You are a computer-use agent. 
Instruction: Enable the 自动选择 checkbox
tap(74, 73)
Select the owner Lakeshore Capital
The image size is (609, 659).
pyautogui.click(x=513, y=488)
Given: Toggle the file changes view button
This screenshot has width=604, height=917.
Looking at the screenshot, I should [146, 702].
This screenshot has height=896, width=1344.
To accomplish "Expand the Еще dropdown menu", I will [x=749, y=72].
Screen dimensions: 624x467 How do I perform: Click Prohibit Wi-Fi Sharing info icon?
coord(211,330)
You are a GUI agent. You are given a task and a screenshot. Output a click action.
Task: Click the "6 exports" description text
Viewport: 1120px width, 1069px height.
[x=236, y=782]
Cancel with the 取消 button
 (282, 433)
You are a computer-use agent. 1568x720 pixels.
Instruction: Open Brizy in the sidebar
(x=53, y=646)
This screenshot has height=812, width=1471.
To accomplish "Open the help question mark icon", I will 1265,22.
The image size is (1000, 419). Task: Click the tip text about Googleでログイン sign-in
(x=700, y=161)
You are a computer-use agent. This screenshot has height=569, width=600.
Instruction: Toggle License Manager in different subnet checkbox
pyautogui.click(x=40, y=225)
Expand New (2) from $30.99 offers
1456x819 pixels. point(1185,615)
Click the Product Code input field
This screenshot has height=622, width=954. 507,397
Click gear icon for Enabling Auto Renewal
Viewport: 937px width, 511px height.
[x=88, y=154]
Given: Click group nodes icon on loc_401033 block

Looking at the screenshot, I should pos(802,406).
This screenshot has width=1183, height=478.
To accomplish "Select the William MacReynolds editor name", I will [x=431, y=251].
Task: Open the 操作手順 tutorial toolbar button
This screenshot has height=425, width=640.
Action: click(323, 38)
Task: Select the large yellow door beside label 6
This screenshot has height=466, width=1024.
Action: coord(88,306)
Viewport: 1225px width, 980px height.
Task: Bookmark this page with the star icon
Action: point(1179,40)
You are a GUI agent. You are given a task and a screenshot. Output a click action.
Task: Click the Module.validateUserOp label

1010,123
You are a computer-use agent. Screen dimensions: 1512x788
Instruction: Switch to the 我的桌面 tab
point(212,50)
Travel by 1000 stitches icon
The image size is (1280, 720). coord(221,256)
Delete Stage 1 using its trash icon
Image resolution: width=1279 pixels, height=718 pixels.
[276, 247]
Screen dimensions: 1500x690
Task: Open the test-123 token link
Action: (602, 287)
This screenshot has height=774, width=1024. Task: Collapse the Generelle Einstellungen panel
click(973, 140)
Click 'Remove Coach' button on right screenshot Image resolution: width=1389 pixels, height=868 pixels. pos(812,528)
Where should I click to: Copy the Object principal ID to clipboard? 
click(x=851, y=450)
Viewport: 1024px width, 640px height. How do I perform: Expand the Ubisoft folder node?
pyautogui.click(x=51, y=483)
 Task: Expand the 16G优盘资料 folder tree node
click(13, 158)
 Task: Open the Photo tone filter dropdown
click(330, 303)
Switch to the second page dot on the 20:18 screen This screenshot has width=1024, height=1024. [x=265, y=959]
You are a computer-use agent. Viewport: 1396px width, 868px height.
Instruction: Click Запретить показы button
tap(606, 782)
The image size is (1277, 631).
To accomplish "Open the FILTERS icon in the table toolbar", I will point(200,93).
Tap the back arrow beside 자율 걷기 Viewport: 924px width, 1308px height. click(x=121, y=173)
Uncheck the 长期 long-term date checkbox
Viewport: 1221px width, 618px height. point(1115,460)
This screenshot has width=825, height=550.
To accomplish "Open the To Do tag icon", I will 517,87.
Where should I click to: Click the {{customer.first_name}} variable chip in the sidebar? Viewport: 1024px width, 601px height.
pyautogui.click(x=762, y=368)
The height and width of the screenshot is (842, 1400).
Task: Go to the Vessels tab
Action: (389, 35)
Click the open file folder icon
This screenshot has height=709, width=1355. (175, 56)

::::

*PROBLEM TO SOLVE*.
Retype, exactly as written, each line from the one containing "Click 'Remove Coach'" through the last line of the listing above, and leave out all other lines.

*EXERCISE RESPONSE*.
Click 'Remove Coach' button on right screenshot Image resolution: width=1389 pixels, height=868 pixels. pos(812,528)
Where should I click to: Copy the Object principal ID to clipboard? 
click(x=851, y=450)
Viewport: 1024px width, 640px height. How do I perform: Expand the Ubisoft folder node?
pyautogui.click(x=51, y=483)
 Task: Expand the 16G优盘资料 folder tree node
click(13, 158)
 Task: Open the Photo tone filter dropdown
click(330, 303)
Switch to the second page dot on the 20:18 screen This screenshot has width=1024, height=1024. [x=265, y=959]
You are a computer-use agent. Viewport: 1396px width, 868px height.
Instruction: Click Запретить показы button
tap(606, 782)
The image size is (1277, 631).
To accomplish "Open the FILTERS icon in the table toolbar", I will point(200,93).
Tap the back arrow beside 자율 걷기 Viewport: 924px width, 1308px height. click(x=121, y=173)
Uncheck the 长期 long-term date checkbox
Viewport: 1221px width, 618px height. point(1115,460)
This screenshot has width=825, height=550.
To accomplish "Open the To Do tag icon", I will 517,87.
Where should I click to: Click the {{customer.first_name}} variable chip in the sidebar? Viewport: 1024px width, 601px height.
pyautogui.click(x=762, y=368)
The height and width of the screenshot is (842, 1400).
Task: Go to the Vessels tab
Action: (389, 35)
Click the open file folder icon
This screenshot has height=709, width=1355. (175, 56)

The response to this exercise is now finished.